Please Do Not Let “Wine Racism” (over a grape!) Become a Thing

Let’s nip something in the bud right now. Whether you want to call it varietism or whatever, do not be the jerk who wants to equate people disliking a grape with being “…the enological equivalent of a wine racist.”

Pinotage by Doris Schneider, Julius Kühn-Institut (JKI), Federal Research Centre for Cultivated Plants, Institute for Grapevine Breeding Geilweilerhof - 76833 Siebeldingen, GERMANY

Poor Pinotage.
Photo by Doris Schneider, Julius Kühn-Institut (JKI), Wikimedia Commons

Seriously! No! Just…wow.

I really can’t fathom what was going through the mind of Californian & South African wine producer Dave Jefferson when he decided to blow that dog whistle in his spat with Wall Street Journal wine writer Lettie Teague.

Why, might you ask, is a privileged white man “hypothesizing” over whether an almost equally privileged white woman is possibly a “wine racist?”

Is it because of how Ms. Teague treats people of color? Is it because of her reviews of minority-owned wineries? Oh no. No, no, no.

It’s because she doesn’t like Pinotage.

A freaking grape!

https://web.archive.org/web/20210602140732/https://news.wine.co.za/News.aspx?NEWSID=37874&CLIENTID=&SPOTLIGHTID=

Note: the editors have since changed the wording to “wine bigot” which, as any LGBT person will tell you, isn’t much better.


You can try to work through Jefferson’s whole tirade against Teague, bizarrely published by Wine.co.za, but it won’t make any more sense. Though Denzel Washington will make an out-of-the-blue cameo just to add some more WTF-ery.

Alas, Jefferson’s debased defense of Pinotage’s honor isn’t the first and, fretfully, won’t be the last appropriation of the seriousness of racism for the silliness of being offended at what other people like or don’t like to drink. Last month, during the marketing holidays of Sauvignon Blanc Day and Chardonnay Day, social media spats erupted over whether distaste for New Zealand Sauvignon blanc or oaky, buttery Chardonnay were examples of “varietism.”

Give me a break!

I know your reaction is probably to roll your eyes and wave away such nonsense. I get it; mine was too. But there is a real risk in letting this continue unchecked. When we anthropomorphize the “struggles” of wine grapes with the language of racism and bigotry, we’re not just creating a false equivalency–we’re diluting it.

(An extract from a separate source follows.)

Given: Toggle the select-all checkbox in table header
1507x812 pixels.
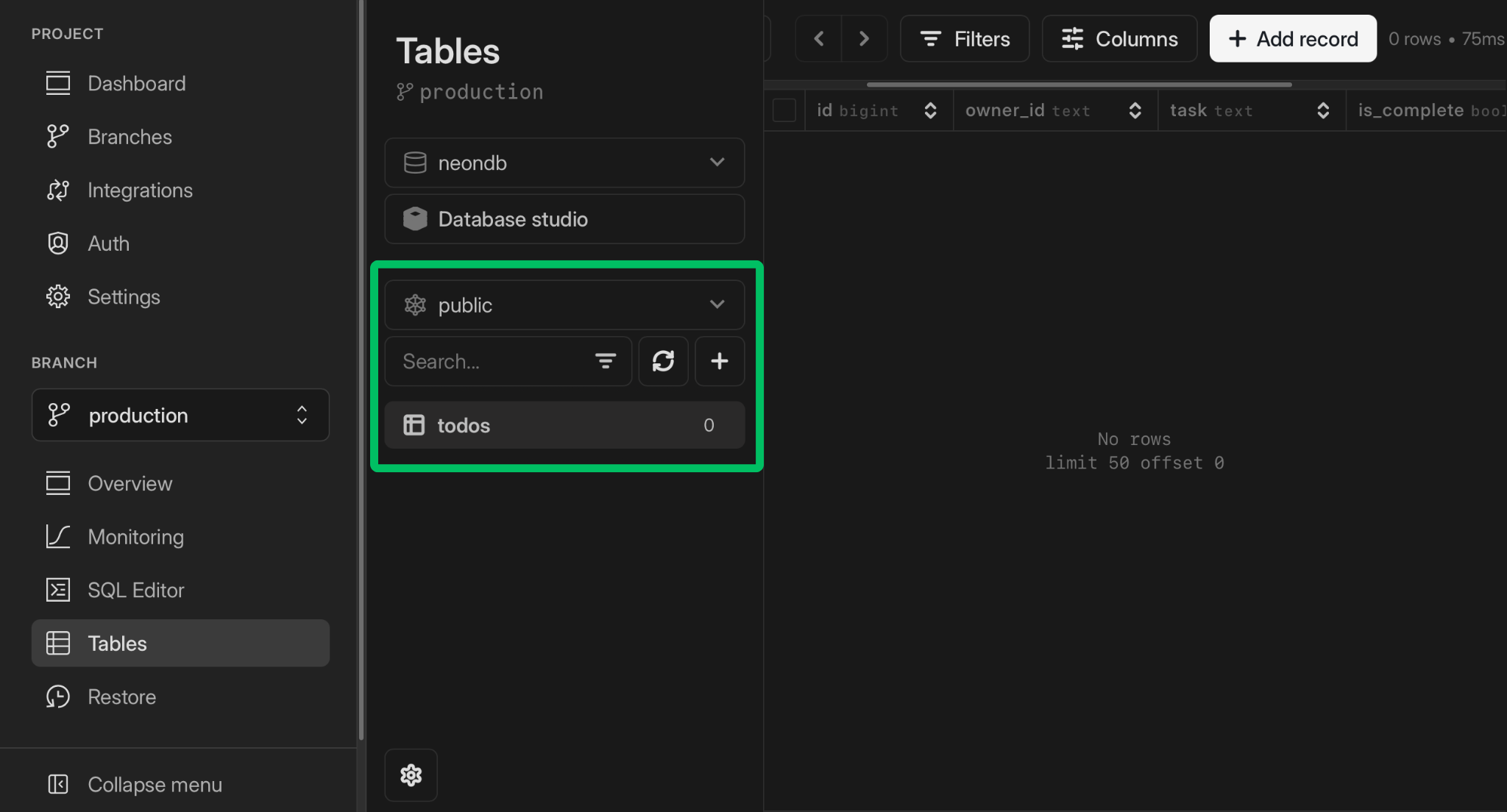Looking at the screenshot, I should [x=784, y=110].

We’re desensitizing the sting and meaning of the words racism, racist, bigot and bigotry. These words are supposed to hit hard because the pain inflicted by racism and bigotry hits harder. And for an industry still reckoning with its diversity issues, we can not let this dilution slip into our language.

Varietism isn’t a thing.

Being “racist” or “bigot” because you don’t like a grape isn’t a thing.

But being a jerk who dog whistles about it certainly is a thing.